Search the data for the word "pane" and copy every line that contains it.

> [Collected data]

☆ ☆ ☆

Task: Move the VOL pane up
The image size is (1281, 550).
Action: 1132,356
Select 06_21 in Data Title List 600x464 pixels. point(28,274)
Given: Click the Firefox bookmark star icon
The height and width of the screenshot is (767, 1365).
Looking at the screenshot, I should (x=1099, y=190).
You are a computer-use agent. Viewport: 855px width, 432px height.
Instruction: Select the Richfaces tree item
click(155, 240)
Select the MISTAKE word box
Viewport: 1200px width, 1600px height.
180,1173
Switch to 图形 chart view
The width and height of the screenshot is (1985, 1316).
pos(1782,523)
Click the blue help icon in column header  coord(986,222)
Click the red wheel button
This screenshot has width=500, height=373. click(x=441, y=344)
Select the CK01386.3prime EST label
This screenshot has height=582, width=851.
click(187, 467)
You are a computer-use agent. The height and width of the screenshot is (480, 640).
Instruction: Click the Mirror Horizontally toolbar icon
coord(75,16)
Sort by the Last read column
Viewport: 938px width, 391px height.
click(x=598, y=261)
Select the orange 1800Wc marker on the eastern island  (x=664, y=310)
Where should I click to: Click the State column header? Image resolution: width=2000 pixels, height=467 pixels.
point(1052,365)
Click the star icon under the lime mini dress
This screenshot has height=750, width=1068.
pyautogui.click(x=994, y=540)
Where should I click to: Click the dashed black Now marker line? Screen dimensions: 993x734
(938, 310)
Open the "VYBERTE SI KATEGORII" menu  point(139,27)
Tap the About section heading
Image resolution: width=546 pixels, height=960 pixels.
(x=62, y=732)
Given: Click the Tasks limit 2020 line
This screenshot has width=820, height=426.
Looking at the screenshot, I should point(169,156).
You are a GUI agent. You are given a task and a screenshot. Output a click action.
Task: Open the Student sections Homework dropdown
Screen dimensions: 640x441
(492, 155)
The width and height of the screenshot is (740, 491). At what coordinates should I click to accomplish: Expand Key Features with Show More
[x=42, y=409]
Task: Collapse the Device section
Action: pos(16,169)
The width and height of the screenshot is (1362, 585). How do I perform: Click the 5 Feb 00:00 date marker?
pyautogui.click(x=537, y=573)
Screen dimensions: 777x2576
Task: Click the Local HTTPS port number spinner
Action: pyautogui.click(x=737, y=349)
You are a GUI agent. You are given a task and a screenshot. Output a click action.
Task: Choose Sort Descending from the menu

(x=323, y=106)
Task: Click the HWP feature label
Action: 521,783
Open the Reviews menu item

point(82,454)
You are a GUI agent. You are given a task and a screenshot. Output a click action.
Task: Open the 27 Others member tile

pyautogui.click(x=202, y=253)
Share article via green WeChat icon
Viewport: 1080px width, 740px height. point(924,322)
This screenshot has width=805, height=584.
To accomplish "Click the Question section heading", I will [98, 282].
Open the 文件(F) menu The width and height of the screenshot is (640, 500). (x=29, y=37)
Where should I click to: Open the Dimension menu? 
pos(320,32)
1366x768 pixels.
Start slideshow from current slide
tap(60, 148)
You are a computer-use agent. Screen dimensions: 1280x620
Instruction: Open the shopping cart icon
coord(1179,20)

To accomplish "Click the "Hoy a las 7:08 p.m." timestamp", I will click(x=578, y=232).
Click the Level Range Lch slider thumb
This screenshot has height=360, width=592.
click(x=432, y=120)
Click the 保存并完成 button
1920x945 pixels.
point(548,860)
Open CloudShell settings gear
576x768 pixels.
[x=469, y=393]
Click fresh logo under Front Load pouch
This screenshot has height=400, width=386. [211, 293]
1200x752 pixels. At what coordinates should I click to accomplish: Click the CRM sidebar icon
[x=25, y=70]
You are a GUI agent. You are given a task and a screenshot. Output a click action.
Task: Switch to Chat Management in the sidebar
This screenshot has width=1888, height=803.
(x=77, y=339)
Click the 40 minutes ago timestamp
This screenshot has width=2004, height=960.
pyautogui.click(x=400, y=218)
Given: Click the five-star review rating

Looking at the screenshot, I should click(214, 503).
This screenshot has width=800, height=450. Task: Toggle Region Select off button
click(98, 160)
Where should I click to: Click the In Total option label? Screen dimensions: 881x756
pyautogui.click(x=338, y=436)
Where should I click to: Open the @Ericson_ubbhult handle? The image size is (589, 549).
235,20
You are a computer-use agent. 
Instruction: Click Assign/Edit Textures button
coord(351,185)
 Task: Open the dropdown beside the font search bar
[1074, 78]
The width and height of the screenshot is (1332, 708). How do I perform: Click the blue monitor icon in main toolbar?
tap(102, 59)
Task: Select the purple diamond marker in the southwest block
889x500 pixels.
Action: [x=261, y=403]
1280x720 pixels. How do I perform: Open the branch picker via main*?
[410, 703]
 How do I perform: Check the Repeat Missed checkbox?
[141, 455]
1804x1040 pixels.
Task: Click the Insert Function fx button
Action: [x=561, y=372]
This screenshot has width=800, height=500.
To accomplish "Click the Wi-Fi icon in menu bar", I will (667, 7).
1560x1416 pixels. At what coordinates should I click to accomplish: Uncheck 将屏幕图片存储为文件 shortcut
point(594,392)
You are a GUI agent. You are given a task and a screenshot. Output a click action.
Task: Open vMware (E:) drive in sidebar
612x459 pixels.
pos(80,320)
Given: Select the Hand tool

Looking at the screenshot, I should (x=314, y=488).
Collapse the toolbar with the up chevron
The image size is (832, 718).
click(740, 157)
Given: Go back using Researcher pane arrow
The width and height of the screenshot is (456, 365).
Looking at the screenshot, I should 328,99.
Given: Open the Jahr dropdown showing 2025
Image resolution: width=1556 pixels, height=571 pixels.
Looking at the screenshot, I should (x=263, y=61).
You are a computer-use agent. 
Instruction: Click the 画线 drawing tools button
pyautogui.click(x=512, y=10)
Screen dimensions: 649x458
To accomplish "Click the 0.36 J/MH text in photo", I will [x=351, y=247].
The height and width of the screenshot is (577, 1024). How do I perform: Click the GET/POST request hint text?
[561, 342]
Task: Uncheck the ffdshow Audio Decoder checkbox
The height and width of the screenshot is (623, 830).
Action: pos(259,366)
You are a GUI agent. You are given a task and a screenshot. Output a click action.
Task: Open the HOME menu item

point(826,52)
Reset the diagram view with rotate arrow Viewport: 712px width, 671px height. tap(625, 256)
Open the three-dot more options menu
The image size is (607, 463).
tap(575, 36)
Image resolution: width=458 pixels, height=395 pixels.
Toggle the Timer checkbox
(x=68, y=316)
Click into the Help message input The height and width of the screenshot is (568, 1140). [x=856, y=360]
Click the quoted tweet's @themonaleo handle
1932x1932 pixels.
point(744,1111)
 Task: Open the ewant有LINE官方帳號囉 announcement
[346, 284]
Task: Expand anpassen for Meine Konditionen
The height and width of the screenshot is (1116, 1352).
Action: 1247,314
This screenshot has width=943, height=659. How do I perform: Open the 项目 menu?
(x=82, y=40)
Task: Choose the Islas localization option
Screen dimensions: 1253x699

☆ ☆ ☆

> [EXERCISE ANSWER]
Task: Move the VOL pane up
Given: Go back using Researcher pane arrow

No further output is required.